Bu sürede çocuk yaklaşık 20 bin kadar reklam, 200 bin kadar şiddet görüntüsü, 30 bin kadar da cinayet görmüş oluyor. Araştırmacılar araştırıp bulmuşlar. Ondan sonra da gel sen bu çocuktan başarı bekle. Ama bizler de ikiyüzlüyüz. Ne gerek var çocukla ilgilenmeye değil mi? Zaten yorgun argın işten gelmişiz. Koy çocuğu çizgi filmin önüne rahatına bak.

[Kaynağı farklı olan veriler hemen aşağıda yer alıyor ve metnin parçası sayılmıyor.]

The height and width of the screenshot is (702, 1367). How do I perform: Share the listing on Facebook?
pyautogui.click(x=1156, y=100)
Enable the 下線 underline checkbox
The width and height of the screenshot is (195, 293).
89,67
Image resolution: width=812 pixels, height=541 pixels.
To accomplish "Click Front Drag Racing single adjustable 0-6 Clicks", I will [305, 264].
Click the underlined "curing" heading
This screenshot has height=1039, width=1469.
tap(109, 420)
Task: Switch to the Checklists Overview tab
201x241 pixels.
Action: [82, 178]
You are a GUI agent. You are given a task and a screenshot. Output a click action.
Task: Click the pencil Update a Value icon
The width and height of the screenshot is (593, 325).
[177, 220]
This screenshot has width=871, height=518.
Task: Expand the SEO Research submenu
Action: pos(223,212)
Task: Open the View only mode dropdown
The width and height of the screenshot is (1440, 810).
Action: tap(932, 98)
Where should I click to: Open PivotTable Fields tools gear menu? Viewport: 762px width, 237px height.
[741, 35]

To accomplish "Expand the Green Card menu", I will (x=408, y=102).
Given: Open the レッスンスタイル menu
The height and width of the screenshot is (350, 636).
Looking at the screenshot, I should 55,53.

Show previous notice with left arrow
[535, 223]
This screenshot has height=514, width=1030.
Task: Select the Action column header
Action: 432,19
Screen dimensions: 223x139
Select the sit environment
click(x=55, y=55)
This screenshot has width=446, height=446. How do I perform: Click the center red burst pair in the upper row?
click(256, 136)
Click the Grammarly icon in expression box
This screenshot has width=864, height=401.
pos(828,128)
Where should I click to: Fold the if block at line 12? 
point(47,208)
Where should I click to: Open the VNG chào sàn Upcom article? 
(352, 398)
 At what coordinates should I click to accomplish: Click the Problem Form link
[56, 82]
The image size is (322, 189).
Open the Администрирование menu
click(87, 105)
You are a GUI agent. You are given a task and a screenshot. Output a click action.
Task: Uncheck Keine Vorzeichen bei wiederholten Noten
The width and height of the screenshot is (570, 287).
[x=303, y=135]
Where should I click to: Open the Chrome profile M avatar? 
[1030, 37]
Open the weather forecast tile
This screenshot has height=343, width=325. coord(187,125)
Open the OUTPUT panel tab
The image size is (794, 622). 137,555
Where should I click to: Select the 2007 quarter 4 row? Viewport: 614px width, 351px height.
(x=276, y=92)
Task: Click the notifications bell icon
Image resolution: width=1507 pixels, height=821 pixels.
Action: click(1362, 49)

Televizyon izlemede dünya ikincisiyiz. Birinci sırada Amerikalılar var. Hadi onlar her konuda dünya birincisi de bize ne oluyor? Adamlar dünyanın en ileri en müreffeh ülkesinde yaşıyorlar da izliyorlar. Peki ya biz? Fındık üretimi dışında hangi konuda dünya birincisiyiz de televizyon izlemede ikinciliği hak ettik?
Bütün bilim adamları ittifak ediyorlar. Boş boş programları izleyen insanlar aptallaşıyor. İdrak ve muhakeme yeteneklerinde azalma oluyor. Koyun gibi güdülüyorlar. İşin gerçeği tüm dünya televizyonlarında olduğu gibi bizim televizyonlarımızda da bomboş programlar akşamlarımızı işgal etmiş durumda.
Televizyonların reklamdan başka resmi geliri de olmadığı için de 10 dakikaya bir reklam. Bir saatlik dizi, reklamlarla oluyor 3 saat. Bir Allah'ın kulu çıkıp da kapatıyor mu televizyonunu? Kuzu kuzu bekliyoruz reklamların bitmesini. Yabancıda hiç değilse bu yok. Adam gibi 1 saatte bitiriyor dizisini de yarışmasını da.
İnsanın aklına George Orwell'ın 1984 kitabı geliyor. 1949'da yazılmış olan bu kitap 35 yıl sonrasını yani 1984'ün dünyasını anlatıyor. Ülkenin tamamına yayılmış "tele ekranlar", orada izledikleriyle beyinleri uyuşmuş büyük bir halk kesimi ve onları koyun gibi güden küçük bir elit yönetici sınıf. Baştan aşağı yalanlarla dolu bir ütopya toplumu.
Ama şimdiki dünyaya bakınca çok da farklı şeyler görmüyoruz değil mi?Halbuki adam elli yıl önce yazmış işin aslını.